*Work to complete*:
Rewrite the material from the line with "Locate an element" to the line with "sort-button: По популярности", substituting "screen capture" for "screenshot" and leaving everything else unchanged. Omit the pictures from the output.

*The records*:
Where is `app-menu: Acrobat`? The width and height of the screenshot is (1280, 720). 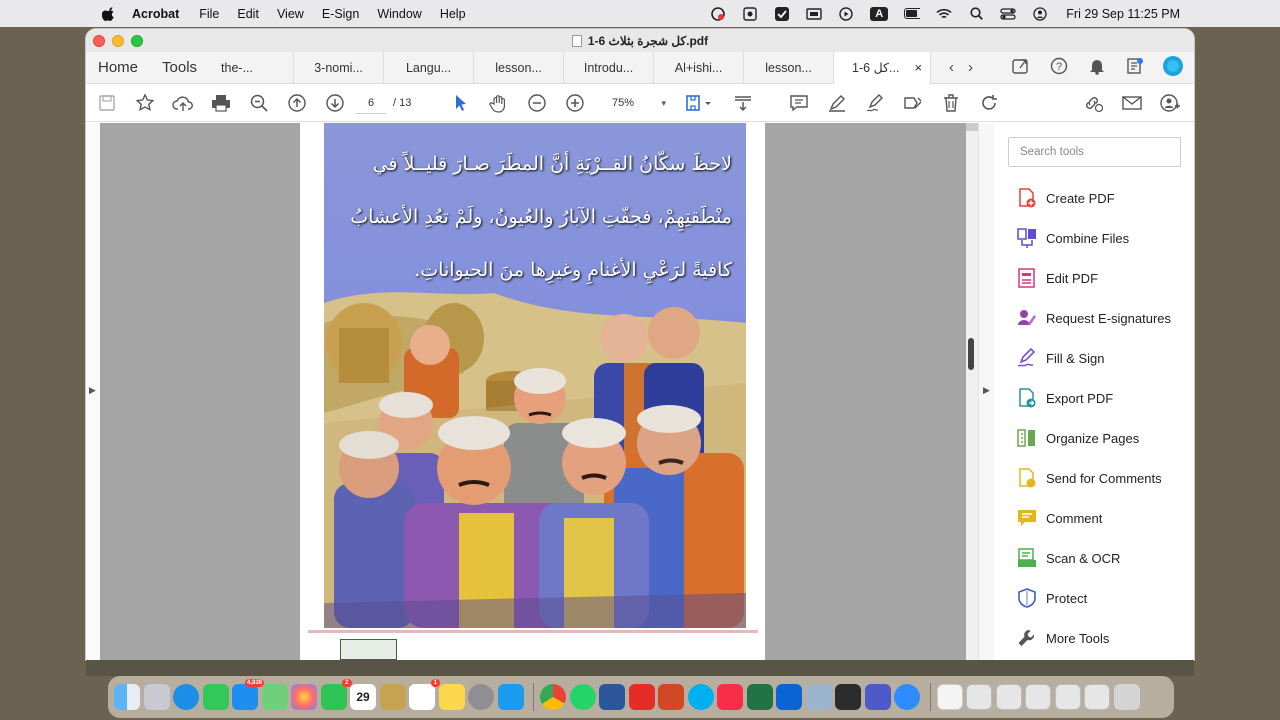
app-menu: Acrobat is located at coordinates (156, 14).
* * *
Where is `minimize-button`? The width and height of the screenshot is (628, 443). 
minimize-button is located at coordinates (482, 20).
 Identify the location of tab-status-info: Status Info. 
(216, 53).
* * *
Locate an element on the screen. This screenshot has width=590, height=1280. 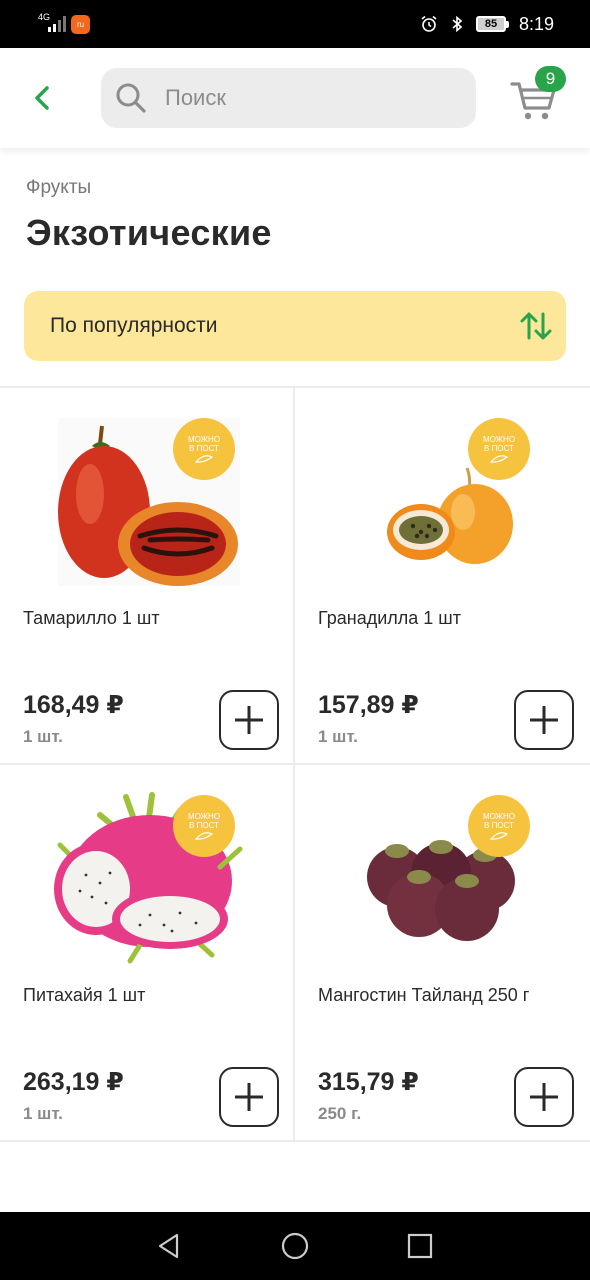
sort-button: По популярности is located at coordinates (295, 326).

*Your solution*:
Locate an element on the screen. This screen capture has width=590, height=1280. 
sort-button: По популярности is located at coordinates (295, 326).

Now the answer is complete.